> What to do: When the line with "You are a computer-use agent. Viewport: 525px" is reached, include it and stop; before that, copy each line of the listing exactly from the first.

━━━ Given records ━━━

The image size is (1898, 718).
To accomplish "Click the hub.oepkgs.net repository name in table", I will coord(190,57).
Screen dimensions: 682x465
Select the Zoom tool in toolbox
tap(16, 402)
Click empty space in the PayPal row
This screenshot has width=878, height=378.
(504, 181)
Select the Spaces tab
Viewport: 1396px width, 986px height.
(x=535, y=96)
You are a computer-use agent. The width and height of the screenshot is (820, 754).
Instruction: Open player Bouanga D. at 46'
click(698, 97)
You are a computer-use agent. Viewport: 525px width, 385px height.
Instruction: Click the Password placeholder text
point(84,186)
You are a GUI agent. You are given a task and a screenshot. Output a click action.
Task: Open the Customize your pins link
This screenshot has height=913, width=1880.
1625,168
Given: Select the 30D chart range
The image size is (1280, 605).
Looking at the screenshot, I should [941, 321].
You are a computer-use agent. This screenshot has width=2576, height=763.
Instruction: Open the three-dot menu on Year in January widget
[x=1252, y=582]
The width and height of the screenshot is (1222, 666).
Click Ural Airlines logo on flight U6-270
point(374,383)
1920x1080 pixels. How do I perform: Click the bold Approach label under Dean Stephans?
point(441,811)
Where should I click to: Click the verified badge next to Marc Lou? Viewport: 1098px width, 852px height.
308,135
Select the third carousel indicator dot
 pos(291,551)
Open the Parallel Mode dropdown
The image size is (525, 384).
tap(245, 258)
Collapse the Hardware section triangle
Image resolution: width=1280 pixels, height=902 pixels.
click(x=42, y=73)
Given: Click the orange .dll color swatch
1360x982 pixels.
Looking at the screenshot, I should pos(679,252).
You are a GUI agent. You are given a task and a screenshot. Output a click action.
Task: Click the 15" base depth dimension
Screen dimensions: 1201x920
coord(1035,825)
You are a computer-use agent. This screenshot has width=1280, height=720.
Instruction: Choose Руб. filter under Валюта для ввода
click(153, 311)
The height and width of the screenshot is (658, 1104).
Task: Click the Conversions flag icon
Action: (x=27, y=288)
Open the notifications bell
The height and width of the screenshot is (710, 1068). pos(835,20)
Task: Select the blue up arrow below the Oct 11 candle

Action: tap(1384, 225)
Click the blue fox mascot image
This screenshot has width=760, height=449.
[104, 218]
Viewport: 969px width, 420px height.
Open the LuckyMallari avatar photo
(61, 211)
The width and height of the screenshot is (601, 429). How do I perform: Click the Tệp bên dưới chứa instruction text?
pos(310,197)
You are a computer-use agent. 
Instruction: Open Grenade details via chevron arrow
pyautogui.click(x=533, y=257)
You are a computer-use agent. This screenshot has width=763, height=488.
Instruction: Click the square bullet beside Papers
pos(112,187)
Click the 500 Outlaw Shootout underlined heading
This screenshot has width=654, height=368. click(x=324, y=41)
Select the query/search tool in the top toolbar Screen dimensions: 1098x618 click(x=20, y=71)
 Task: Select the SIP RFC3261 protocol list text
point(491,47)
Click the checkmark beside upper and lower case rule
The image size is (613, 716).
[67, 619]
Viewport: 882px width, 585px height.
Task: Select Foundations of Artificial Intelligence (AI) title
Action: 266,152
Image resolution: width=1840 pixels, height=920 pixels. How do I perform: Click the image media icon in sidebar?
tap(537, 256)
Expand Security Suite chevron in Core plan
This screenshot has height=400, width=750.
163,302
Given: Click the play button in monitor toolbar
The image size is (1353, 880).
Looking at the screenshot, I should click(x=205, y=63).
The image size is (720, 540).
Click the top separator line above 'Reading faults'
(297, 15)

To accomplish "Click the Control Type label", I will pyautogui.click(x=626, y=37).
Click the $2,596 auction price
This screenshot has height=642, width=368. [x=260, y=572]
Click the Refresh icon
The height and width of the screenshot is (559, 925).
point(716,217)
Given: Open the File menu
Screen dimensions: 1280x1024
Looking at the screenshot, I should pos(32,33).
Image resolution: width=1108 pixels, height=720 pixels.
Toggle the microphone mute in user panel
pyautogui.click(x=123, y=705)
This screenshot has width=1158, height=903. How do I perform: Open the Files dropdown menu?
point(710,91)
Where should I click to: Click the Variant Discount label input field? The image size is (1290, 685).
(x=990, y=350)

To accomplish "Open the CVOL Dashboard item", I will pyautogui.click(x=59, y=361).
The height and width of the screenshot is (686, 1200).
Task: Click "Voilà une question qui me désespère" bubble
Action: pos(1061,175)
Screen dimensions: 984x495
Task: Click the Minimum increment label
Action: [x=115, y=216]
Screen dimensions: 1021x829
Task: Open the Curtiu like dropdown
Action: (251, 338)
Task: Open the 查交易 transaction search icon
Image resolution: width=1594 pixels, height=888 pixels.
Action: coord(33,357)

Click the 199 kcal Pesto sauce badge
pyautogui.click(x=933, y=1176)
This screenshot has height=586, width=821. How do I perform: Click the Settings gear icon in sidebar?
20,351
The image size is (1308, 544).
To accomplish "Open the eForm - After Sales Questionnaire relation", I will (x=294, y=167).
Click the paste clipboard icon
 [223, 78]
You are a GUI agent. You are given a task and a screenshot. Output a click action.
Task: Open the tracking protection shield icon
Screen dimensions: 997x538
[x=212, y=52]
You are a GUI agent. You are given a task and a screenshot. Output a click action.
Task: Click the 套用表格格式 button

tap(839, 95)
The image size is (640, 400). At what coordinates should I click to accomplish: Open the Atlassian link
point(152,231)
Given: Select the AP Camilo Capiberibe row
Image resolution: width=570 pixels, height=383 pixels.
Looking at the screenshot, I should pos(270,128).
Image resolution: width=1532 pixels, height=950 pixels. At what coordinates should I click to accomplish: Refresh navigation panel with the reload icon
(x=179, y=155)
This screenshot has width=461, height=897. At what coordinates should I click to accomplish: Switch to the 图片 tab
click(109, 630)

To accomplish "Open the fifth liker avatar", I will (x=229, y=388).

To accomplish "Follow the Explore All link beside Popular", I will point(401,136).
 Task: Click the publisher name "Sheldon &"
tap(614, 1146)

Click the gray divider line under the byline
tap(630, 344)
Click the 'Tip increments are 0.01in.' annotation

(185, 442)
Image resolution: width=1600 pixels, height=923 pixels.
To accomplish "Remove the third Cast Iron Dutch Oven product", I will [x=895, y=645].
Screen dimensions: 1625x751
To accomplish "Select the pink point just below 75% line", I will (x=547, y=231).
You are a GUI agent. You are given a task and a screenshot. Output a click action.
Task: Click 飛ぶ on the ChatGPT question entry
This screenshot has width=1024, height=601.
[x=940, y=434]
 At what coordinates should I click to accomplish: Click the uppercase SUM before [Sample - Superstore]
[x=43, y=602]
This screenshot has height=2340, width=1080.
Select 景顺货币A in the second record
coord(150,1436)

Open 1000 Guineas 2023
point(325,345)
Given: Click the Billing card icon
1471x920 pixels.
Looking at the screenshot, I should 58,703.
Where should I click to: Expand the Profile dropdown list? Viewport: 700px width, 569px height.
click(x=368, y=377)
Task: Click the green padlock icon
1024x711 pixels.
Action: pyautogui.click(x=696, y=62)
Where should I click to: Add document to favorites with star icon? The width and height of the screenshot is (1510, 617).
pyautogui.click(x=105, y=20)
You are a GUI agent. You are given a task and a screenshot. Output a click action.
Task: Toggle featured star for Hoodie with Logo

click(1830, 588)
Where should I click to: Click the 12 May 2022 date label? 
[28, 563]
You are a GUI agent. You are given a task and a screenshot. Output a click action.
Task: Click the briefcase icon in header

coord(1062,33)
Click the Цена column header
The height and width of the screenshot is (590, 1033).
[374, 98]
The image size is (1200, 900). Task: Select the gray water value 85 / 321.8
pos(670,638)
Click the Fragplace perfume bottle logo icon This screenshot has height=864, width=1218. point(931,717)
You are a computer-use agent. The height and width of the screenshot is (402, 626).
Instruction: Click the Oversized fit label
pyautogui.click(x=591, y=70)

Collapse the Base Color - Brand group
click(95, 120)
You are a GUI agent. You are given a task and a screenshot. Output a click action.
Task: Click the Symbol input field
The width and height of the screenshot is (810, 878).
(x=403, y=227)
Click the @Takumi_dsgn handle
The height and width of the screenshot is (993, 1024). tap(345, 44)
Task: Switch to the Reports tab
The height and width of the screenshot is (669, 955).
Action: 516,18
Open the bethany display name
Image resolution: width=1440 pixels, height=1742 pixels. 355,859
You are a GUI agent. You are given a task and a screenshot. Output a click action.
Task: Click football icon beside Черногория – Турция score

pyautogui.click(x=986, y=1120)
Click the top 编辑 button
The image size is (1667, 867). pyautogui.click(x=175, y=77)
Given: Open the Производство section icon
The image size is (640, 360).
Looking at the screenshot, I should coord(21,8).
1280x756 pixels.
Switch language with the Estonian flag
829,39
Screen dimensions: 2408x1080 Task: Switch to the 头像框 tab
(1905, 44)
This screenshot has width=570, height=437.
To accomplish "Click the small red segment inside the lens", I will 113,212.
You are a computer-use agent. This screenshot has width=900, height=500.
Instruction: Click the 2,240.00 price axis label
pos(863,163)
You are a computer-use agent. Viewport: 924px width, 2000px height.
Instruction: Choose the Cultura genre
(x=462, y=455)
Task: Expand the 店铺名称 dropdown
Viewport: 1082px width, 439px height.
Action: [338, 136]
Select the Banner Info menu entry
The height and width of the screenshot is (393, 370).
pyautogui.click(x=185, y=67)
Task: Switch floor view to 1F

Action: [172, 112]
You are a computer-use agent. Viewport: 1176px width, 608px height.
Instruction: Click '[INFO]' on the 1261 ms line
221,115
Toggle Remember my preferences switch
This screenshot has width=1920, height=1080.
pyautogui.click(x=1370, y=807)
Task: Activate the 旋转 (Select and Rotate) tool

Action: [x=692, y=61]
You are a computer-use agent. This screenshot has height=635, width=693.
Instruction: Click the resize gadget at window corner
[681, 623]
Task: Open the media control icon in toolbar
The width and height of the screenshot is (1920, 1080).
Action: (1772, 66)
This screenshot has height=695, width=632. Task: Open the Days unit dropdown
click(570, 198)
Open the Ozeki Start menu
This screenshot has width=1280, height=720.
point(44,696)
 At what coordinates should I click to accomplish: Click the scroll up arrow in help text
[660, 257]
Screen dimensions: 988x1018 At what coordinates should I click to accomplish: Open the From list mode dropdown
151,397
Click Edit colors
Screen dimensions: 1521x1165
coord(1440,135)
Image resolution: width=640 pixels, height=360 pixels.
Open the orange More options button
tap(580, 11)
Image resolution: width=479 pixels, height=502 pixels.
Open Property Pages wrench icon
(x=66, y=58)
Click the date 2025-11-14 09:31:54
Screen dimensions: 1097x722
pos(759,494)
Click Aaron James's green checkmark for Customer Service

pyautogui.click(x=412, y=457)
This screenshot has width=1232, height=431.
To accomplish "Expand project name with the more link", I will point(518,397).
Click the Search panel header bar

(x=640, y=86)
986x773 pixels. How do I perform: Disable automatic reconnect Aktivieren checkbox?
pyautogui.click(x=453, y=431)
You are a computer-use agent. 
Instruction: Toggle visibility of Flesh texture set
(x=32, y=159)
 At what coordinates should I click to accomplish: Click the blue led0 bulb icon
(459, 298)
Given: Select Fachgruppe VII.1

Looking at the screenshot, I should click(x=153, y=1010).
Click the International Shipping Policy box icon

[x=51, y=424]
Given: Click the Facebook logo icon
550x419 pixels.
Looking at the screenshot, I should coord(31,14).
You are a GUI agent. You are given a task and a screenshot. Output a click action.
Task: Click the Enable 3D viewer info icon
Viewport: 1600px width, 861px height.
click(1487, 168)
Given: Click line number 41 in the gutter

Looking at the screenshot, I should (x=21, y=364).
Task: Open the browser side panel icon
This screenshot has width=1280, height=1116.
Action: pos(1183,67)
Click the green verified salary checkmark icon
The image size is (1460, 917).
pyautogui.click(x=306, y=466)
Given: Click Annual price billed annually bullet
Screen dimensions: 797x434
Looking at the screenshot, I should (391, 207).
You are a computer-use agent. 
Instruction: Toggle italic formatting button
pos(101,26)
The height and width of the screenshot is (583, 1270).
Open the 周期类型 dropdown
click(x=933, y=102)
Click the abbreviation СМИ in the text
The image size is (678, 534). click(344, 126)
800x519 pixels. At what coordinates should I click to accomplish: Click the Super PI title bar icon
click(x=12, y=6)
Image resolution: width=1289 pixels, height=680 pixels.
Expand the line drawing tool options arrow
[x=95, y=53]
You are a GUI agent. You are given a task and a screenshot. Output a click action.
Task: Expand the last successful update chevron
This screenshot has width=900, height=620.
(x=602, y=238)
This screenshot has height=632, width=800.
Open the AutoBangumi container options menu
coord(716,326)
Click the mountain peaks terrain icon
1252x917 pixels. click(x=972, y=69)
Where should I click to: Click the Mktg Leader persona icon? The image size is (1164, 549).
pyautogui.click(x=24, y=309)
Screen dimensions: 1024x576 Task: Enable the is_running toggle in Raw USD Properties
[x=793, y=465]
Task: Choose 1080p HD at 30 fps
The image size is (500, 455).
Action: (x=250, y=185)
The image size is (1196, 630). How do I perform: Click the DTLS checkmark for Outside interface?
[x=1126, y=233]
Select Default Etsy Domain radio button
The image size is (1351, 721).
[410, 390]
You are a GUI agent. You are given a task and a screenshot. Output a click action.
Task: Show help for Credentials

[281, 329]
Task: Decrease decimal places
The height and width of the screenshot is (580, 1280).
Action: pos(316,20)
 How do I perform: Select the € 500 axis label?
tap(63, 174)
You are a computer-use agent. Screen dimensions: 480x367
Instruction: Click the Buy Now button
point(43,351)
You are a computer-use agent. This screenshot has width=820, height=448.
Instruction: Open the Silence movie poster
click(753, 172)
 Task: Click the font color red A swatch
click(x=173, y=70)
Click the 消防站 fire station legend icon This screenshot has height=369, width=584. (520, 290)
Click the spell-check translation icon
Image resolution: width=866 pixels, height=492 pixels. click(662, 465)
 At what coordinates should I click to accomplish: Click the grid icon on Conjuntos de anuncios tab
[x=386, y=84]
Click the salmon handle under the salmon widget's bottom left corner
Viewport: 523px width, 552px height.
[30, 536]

━━━

> Output of the task:
The image size is (1898, 718).
To accomplish "Click the hub.oepkgs.net repository name in table", I will coord(190,57).
Screen dimensions: 682x465
Select the Zoom tool in toolbox
tap(16, 402)
Click empty space in the PayPal row
This screenshot has width=878, height=378.
(504, 181)
Select the Spaces tab
Viewport: 1396px width, 986px height.
(x=535, y=96)
You are a computer-use agent. The width and height of the screenshot is (820, 754).
Instruction: Open player Bouanga D. at 46'
click(698, 97)
You are a computer-use agent. Viewport: 525px width, 385px height.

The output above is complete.